I worked on the very latest ‘Find Your Amazing’ TV ad for Kuoni (including an arduous trip to the Maldives to supervise the shoot – I don’t need your sympathy) and the first half of the ad was all about capturing the audience’s attention. Of course, a woman walking on water is pretty likely to capture somebody’s attention but, in this case, don’t underestimate the power of the music. The fact it started almost inaudible, compared to the instantaneous blaring of the ads surrounding it was just as important – it made people look up from what they were doing and give it their undivided attention.

3. Talk About Features, Not Benefits

This was the very first thing I was taught as a early 20-something graduate selling advertising space for Marketing Week. It means, don’t talk about your product, talk about what your product can do for your audience.

So for my son’s Norway promotion, I told him not to talk about the mountains but tell people what they can do in the mountains – walk, cycle etc. Tell a story and place your audience in that story as the leading characters.

4. Make Them Like You by Using People Like Them in Your Adverts

Showing your audience ‘people like them’ in your ads works on a couple of levels. It makes them like your brand more – people like people like them – and it provides a degree of social proof (I want to buy a product which other people like me buy).

Remember, people often buy things – particularly premium goods – to bridge a gap between their self perception and how they’d like to be perceived. They want to look at idealized versions of themselves – better looking, younger – rather than reality.
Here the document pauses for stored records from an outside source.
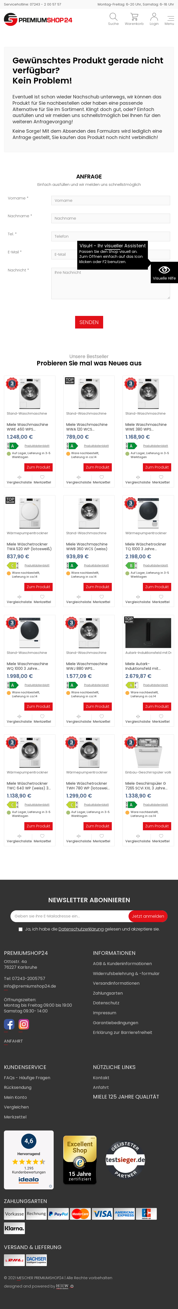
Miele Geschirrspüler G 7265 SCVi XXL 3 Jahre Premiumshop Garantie (146, 788)
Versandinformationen (116, 983)
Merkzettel (42, 479)
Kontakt (101, 1078)
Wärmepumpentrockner (27, 533)
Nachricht (17, 270)
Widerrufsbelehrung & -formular (126, 974)
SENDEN (89, 322)
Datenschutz (106, 1003)
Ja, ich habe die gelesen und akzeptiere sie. (92, 929)
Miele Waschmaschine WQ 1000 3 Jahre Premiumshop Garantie (28, 668)
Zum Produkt (38, 467)
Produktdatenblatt (37, 446)
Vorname (17, 198)
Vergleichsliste (19, 479)
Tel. (11, 234)
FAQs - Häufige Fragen (27, 1078)
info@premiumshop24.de (30, 986)
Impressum (104, 1013)
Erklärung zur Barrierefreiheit (122, 1032)
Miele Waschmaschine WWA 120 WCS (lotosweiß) (87, 429)
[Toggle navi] (169, 21)
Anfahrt (101, 1087)
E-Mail (13, 252)
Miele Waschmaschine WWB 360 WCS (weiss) (87, 547)
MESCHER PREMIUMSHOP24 (40, 1277)
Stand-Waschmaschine (27, 413)
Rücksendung (17, 1087)
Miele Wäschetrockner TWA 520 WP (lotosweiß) (29, 547)
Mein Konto (15, 1097)
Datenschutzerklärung (81, 929)
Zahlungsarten (108, 993)
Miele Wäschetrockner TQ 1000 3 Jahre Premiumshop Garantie (146, 549)
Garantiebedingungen (115, 1023)
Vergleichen (16, 1107)
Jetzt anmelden (148, 916)
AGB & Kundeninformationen (122, 964)
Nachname (18, 216)
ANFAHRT (13, 1041)
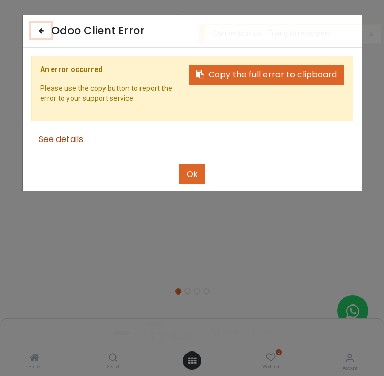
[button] (79, 167)
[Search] (113, 358)
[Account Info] (350, 358)
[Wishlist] (271, 357)
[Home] (34, 358)
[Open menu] (192, 361)
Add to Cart (241, 332)
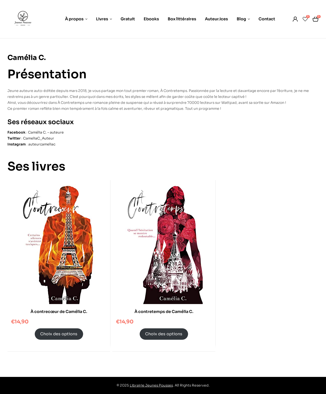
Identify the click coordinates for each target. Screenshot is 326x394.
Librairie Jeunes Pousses (151, 385)
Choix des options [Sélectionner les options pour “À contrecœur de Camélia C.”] (58, 334)
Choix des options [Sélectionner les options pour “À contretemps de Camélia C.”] (163, 334)
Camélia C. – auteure (46, 132)
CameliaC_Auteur (38, 138)
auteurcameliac (41, 144)
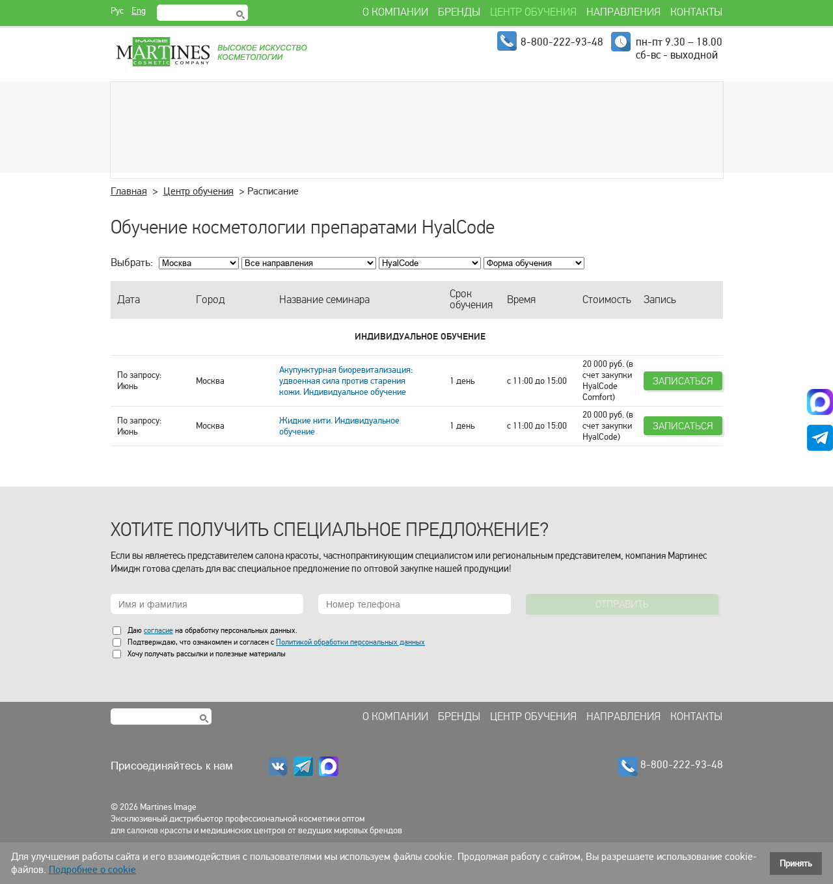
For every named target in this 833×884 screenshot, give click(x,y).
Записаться (683, 381)
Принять (796, 863)
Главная (129, 191)
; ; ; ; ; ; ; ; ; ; (308, 263)
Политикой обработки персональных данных (350, 642)
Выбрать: (132, 262)
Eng (138, 10)
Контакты (696, 716)
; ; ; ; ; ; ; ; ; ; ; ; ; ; (430, 263)
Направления (623, 716)
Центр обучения (198, 191)
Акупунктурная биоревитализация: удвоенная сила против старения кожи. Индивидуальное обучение (346, 380)
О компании (395, 716)
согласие (158, 630)
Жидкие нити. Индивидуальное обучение (339, 426)
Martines (211, 52)
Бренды (459, 716)
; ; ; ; (534, 263)
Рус (117, 10)
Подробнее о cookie (92, 869)
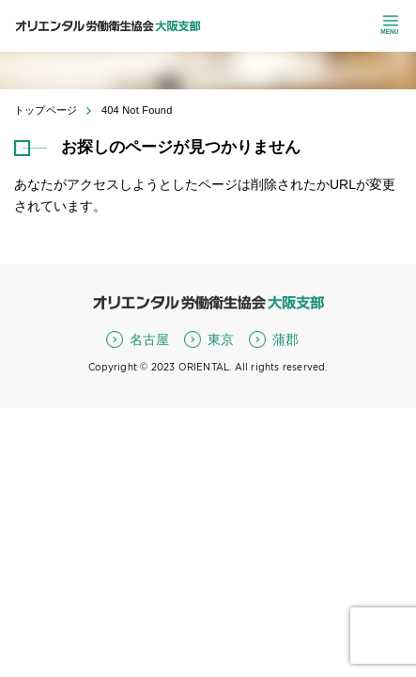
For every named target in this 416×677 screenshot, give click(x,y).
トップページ (45, 110)
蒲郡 (285, 339)
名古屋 (149, 339)
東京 (221, 339)
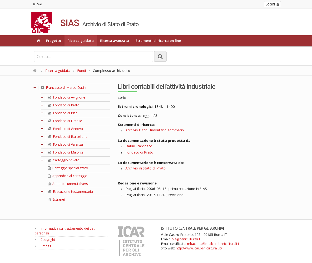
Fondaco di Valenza (65, 144)
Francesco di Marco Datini (63, 87)
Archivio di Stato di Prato (145, 168)
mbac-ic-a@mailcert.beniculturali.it (213, 243)
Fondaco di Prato (63, 105)
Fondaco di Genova (65, 128)
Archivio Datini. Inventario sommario (154, 130)
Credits (43, 246)
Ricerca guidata (81, 40)
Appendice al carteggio (67, 176)
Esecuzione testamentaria (70, 191)
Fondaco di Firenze (65, 121)
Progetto (53, 40)
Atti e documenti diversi (68, 183)
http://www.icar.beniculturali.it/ (199, 248)
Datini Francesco (138, 146)
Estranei (56, 199)
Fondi (81, 70)
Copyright (45, 239)
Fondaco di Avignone (66, 97)
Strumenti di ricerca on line (158, 40)
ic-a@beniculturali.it (185, 239)
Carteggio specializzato (68, 168)
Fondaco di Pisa (62, 113)
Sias (37, 4)
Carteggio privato (63, 160)
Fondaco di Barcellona (67, 136)
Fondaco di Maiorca (66, 152)
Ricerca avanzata (114, 40)
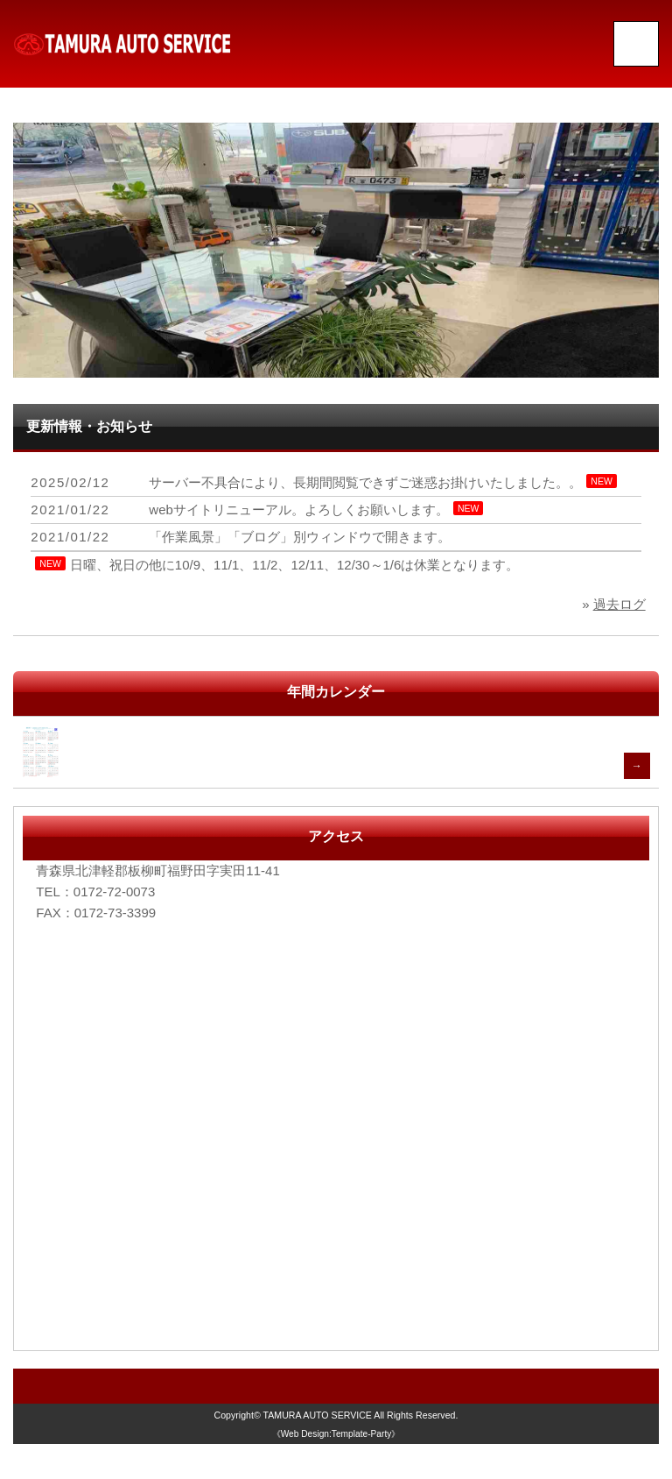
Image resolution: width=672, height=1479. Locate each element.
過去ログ (619, 604)
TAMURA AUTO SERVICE (317, 1415)
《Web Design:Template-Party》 (336, 1434)
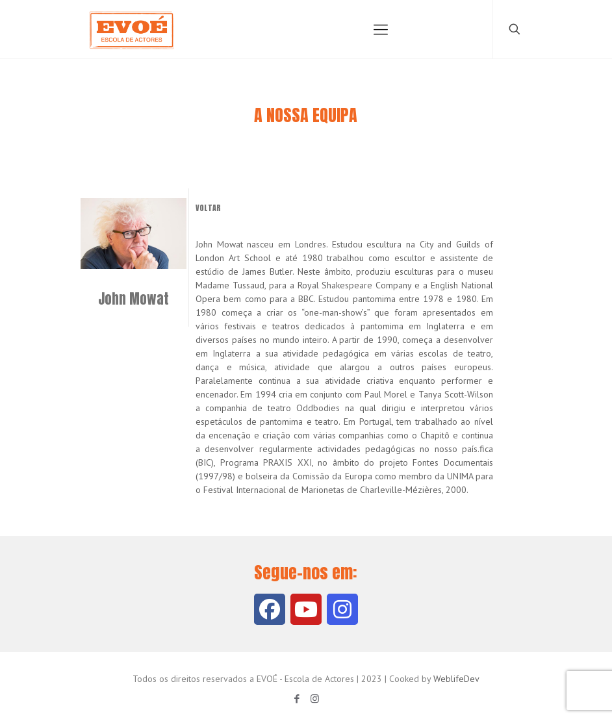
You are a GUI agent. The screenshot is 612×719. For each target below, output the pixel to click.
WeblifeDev (456, 679)
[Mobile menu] (381, 29)
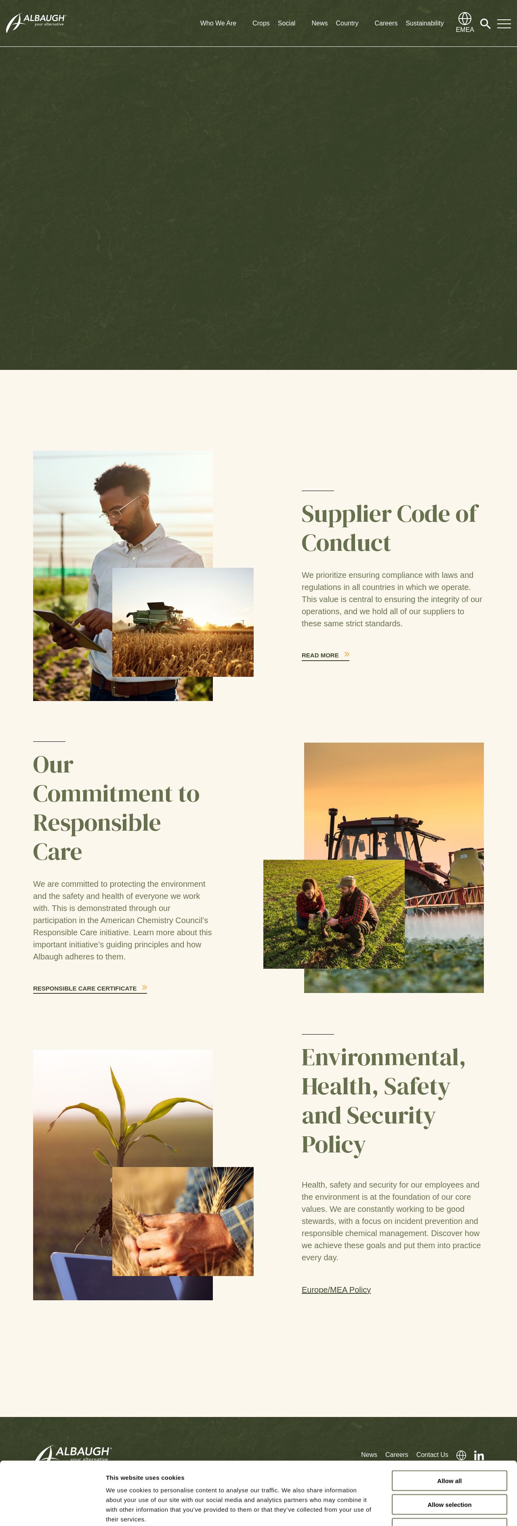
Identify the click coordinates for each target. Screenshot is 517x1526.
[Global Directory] (465, 23)
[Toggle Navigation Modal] (504, 23)
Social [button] (287, 23)
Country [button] (347, 23)
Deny (449, 1474)
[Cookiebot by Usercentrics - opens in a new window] (52, 1510)
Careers (385, 23)
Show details (424, 1510)
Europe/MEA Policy (336, 1289)
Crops (261, 23)
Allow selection (449, 1450)
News (319, 23)
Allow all (449, 1426)
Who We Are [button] (218, 23)
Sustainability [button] (424, 23)
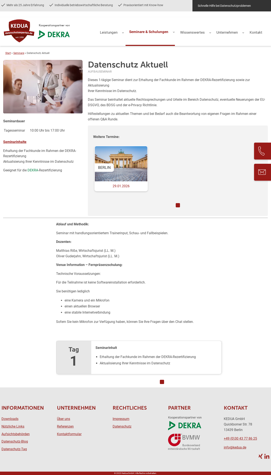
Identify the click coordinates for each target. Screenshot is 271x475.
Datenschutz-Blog (14, 441)
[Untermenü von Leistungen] (123, 33)
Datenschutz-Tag (14, 449)
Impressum (121, 419)
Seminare (18, 53)
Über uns (63, 419)
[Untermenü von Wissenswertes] (210, 33)
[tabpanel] (178, 173)
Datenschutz (122, 426)
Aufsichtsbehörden (15, 434)
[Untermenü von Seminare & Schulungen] (174, 32)
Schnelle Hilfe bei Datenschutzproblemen (224, 5)
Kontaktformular (69, 434)
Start (8, 53)
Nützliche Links (12, 426)
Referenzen (65, 426)
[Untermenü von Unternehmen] (243, 33)
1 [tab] (178, 205)
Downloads (9, 419)
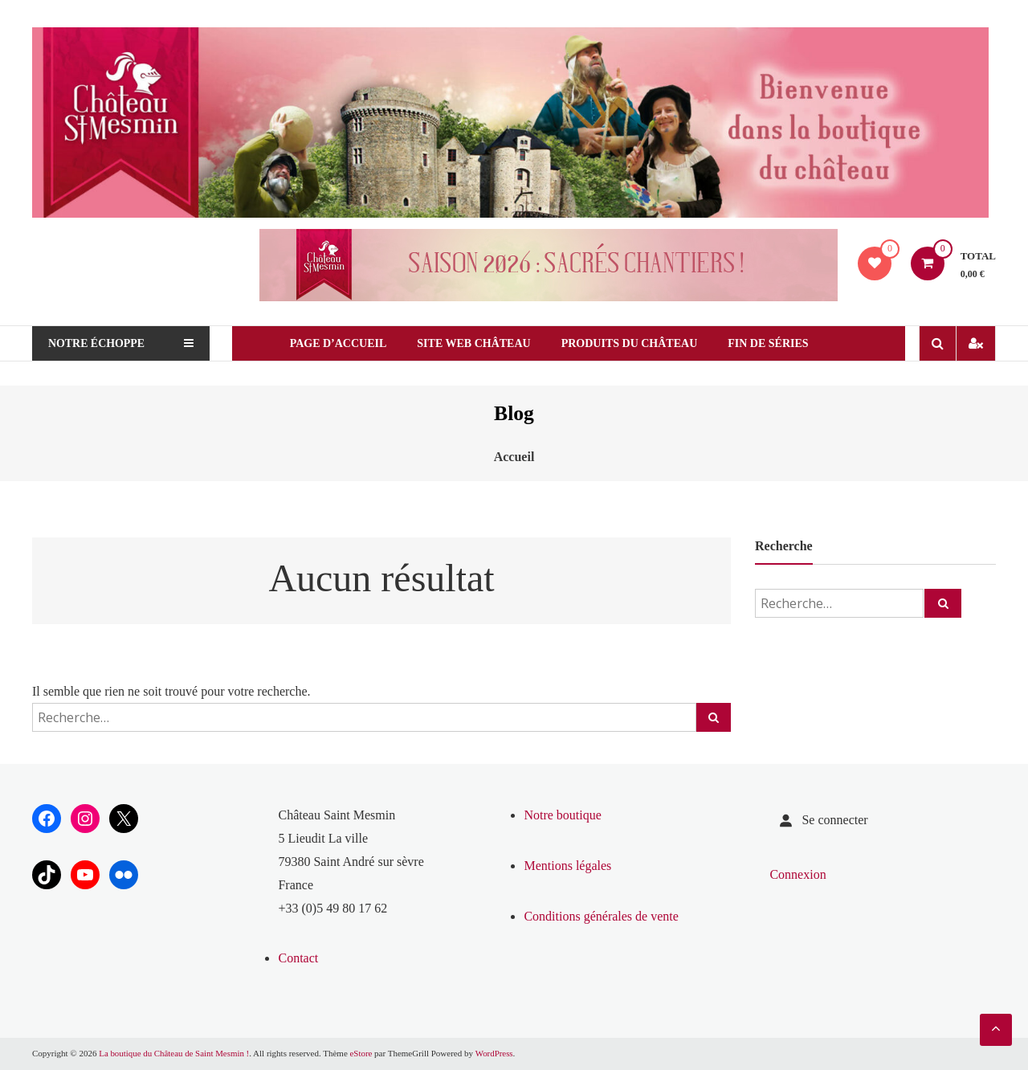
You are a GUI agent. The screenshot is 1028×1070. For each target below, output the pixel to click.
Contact (298, 958)
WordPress (496, 1053)
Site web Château (483, 343)
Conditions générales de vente (601, 916)
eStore (363, 1053)
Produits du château (638, 343)
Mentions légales (567, 865)
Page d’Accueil (347, 343)
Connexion (797, 874)
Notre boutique (562, 815)
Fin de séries (777, 343)
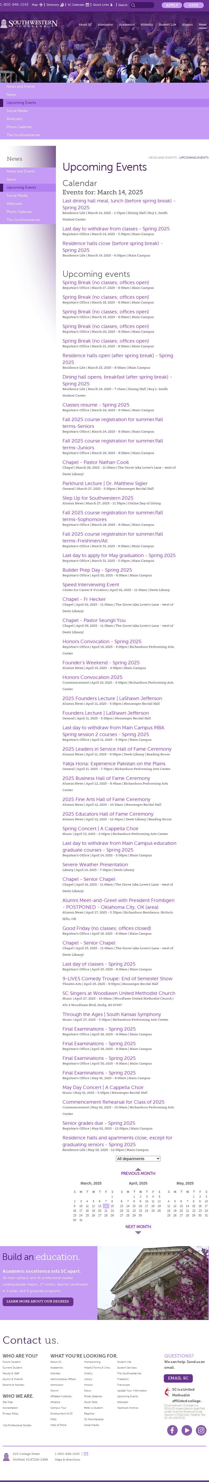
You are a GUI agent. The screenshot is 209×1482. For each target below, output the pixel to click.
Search (122, 5)
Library (88, 1379)
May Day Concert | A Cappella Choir (103, 1087)
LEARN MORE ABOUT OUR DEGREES (38, 1301)
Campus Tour (58, 1407)
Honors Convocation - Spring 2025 (102, 641)
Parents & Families (13, 1384)
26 (93, 1215)
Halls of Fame (58, 1425)
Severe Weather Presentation (95, 864)
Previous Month (138, 1174)
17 (80, 1210)
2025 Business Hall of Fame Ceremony (106, 778)
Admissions (56, 1384)
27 (99, 1215)
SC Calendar (76, 4)
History (88, 1373)
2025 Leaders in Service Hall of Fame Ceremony (116, 749)
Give (193, 5)
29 (112, 1215)
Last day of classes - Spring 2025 (99, 964)
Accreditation (10, 1407)
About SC (85, 24)
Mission (88, 1384)
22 (112, 1210)
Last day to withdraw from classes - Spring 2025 (116, 228)
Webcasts (14, 119)
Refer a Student (93, 1407)
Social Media (17, 111)
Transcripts (123, 1384)
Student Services (127, 1367)
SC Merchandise (93, 1419)
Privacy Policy (11, 1413)
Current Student (12, 1367)
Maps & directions (67, 1459)
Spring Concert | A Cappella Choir (100, 828)
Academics (127, 24)
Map (35, 4)
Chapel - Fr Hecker (84, 599)
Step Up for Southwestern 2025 (97, 498)
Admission (105, 24)
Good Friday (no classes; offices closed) (106, 928)
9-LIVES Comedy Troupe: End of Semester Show (117, 978)
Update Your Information (132, 1390)
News (202, 24)
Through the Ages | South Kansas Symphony (111, 1014)
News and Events (21, 86)
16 (74, 1210)
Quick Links (101, 4)
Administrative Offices (63, 1379)
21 (105, 1210)
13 (99, 1206)
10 (81, 1206)
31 (80, 1220)
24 (81, 1215)
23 (74, 1215)
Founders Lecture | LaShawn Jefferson (105, 713)
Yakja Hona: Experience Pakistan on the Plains (113, 763)
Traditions (123, 1379)
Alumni (187, 24)
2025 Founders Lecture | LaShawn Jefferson (112, 698)
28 (106, 1215)
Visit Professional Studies (17, 1425)
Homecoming (92, 1361)
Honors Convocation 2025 (92, 677)
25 (87, 1215)
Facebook (172, 1430)
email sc (178, 1378)
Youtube (187, 1430)
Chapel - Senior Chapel (88, 879)
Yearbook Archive (127, 1407)
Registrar (89, 1413)
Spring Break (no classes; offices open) (105, 282)
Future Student (11, 1361)
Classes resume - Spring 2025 (96, 405)
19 (93, 1210)
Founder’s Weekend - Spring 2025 (101, 662)
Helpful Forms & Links (97, 1367)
5. Tell Them What to Do Next

Ignore your advertising agency here, who want you ad to look all beautiful and clean and not get cluttered up with a call to action. If you tell someone what to do, they’re more likely to do it – it’s just the way we’re programmed. If you want your ad to exist as a work of art, then leave a CTA out. If you want it to deliver some sort of commercial return, put one in.

6. Make Them Think That If They Don’t Do Something Now, They’ll Miss Out

Again, we’re back to the fundamentals of human psychology – sales and limited time offers work because we hate to miss out. Nothing seems more desirable when it’s about to be taken away. Just witness the mayhem that Black Friday unleashed.

7. Always Include Your Logo and Strapline

Ok, I really am teaching my grandmother to suck eggs now. Nuff said.

That’s not a comprehensive list (I’m a sucker for alliteration and ‘7 Secrets’ sounded so much better than ‘8 secrets’) but it’s a not a bad little checklist and I hope you find it useful.

The other the piece of advice I’d give based on this little exercise? Next time you’re explaining your product, strategy (or anything really) to a roomful of your peers, imagine you’re writing it for a 9-year olds. Jargon clouds your meaning – simplicity is the key to successful communication, whether you’re talking to your peers, your customers or a roomful of children.